• Esse est percipi

    Lo diceva George Berkeley nel Settecento; lo diceva anche il nostro Pirandello: l’apparenza è sostanza. Se soltanto avessimo di tanto in tanto il coraggio di guardare la nostra immagine riflessa, non ci indigneremmo di come ci vedono e ci raffigurano gli altri.

    Accusare Bruxelles, Berlino, persino Parigi di volerci imporre le loro condizioni, significa fra l’altro non renderci conto che al giorno d’oggi, nel bene e nel male, i ‘poteri forti’ sono quelli di un mercato finanziario e mediatico globalizzato, transnazionale, in aperta concorrenza con qualsiasi ‘social’ nazionale. Soltanto agli elettori ingenui, o ai politici in malafede, può apparire nobile la lotta di Don Chisciotte contro i mulini, che dalla forza del vento, non dalla volontà del mugnaio, dipendono.

    I toni del dibattito pubblico hanno troppo a lungo sfiorato la sovversione. Il ‘vaffa’ e il ’secessionismo’ leghista, d’altronde, altro non si proponevano. I toni sguaiati sono peraltro stati folkloristici, da bar, da ‘talk-show’ televisivo. Dei quali all’estero si è da tempo preso nota con preoccupazione.

    I no-global, sovranisti, nazionalisti, non hanno ancora preso le misure delle mutate circostanze odierne. ‘Piove, governo ladro’ è un’antica nostra interiezione, tipica di un popolo eternamente adolescente, ignaro, ‘bamboccione’, irresponsabile, troppo a lungo cullato, narcotizzato da uno Stato improvvidamente provvidente. Gli altri continuano pazientemente ad attendere che l’Italia dia finalmente prova di maturità. E’ dal cinese Xi, non da Putin, Erdogan o Trump, che dovremmo andare a lezione.

    Che l’uscita dall’euro figurasse, esplicitamente o meno, nel contratto di governo pentaleghista è irrilevante, nella misura in cui il solo fatto che se ne discuta fa lievitare il nostro ‘spread’. Il fatto che quest’ultimo sia commisurato ai rendimenti tedeschi non può autorizzarci ad inveire contro Berlino.
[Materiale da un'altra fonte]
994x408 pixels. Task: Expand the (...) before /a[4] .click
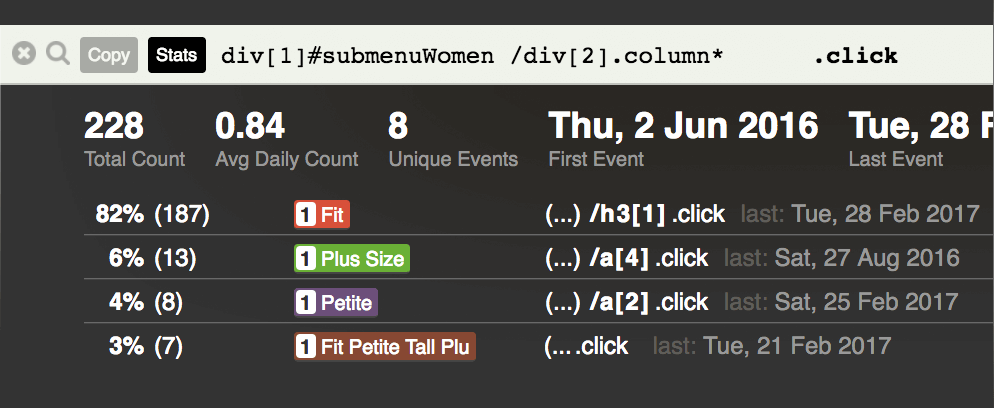click(x=563, y=258)
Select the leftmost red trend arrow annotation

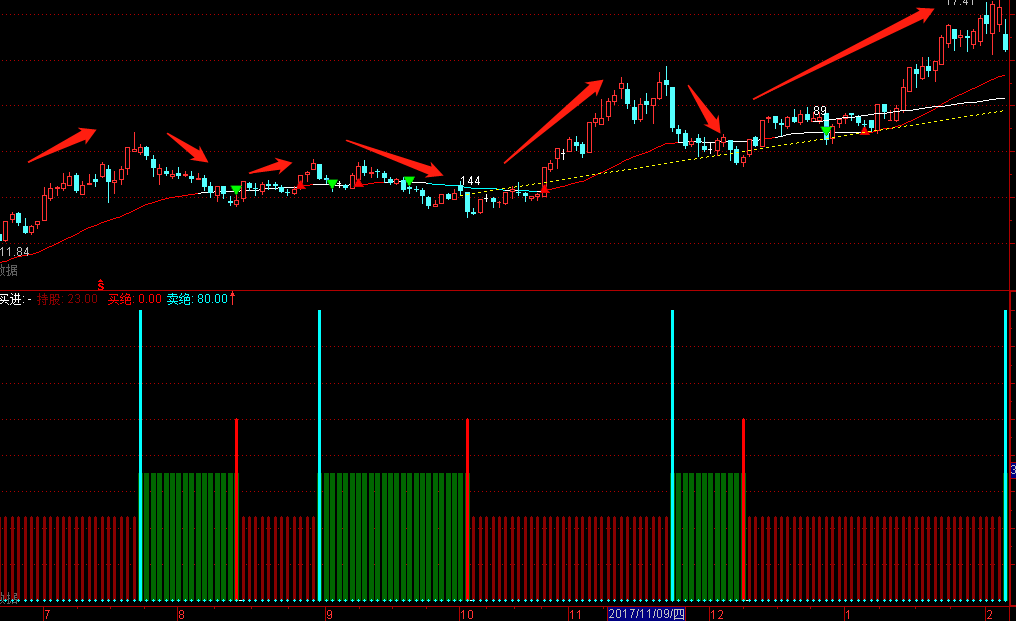[x=61, y=144]
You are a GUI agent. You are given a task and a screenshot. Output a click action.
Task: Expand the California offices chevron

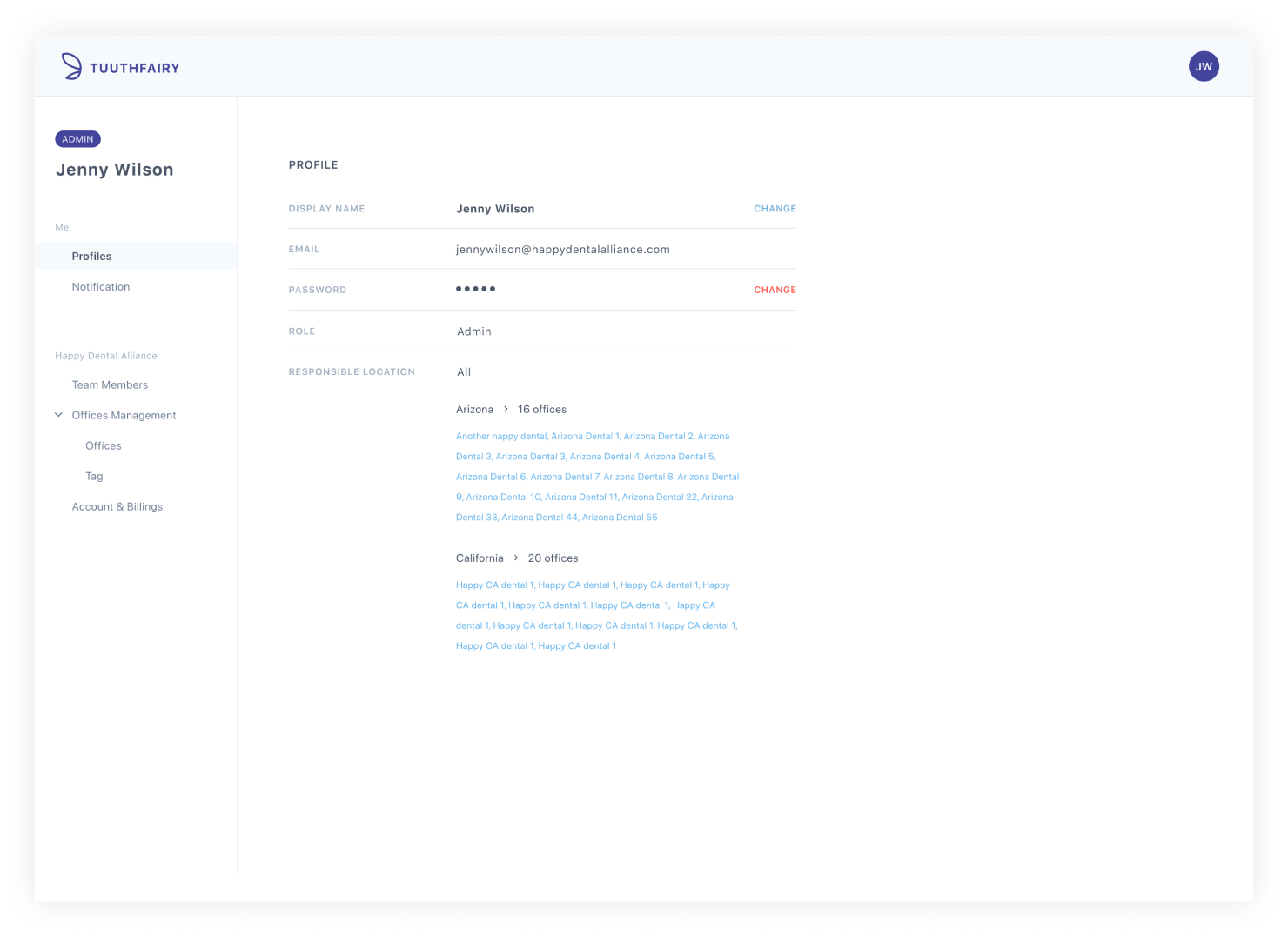click(516, 558)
In gioco è ancora e sempre la credibilità esterna di una nazione che si vanta di essere stata promotrice dell’integrazione europea che oggi sguaiatamente contesta, senza potersene dissociare.

    Flaiano diceva che “in Italia non si può fare la rivoluzione perché ci conosciamo tutti”.  Avendo toccato il fondo, bisogna ritenere che non vi sia altra strada che la risalita. Con l’aiutino, indispensabile, dei nostri tanto denigrati partner europei.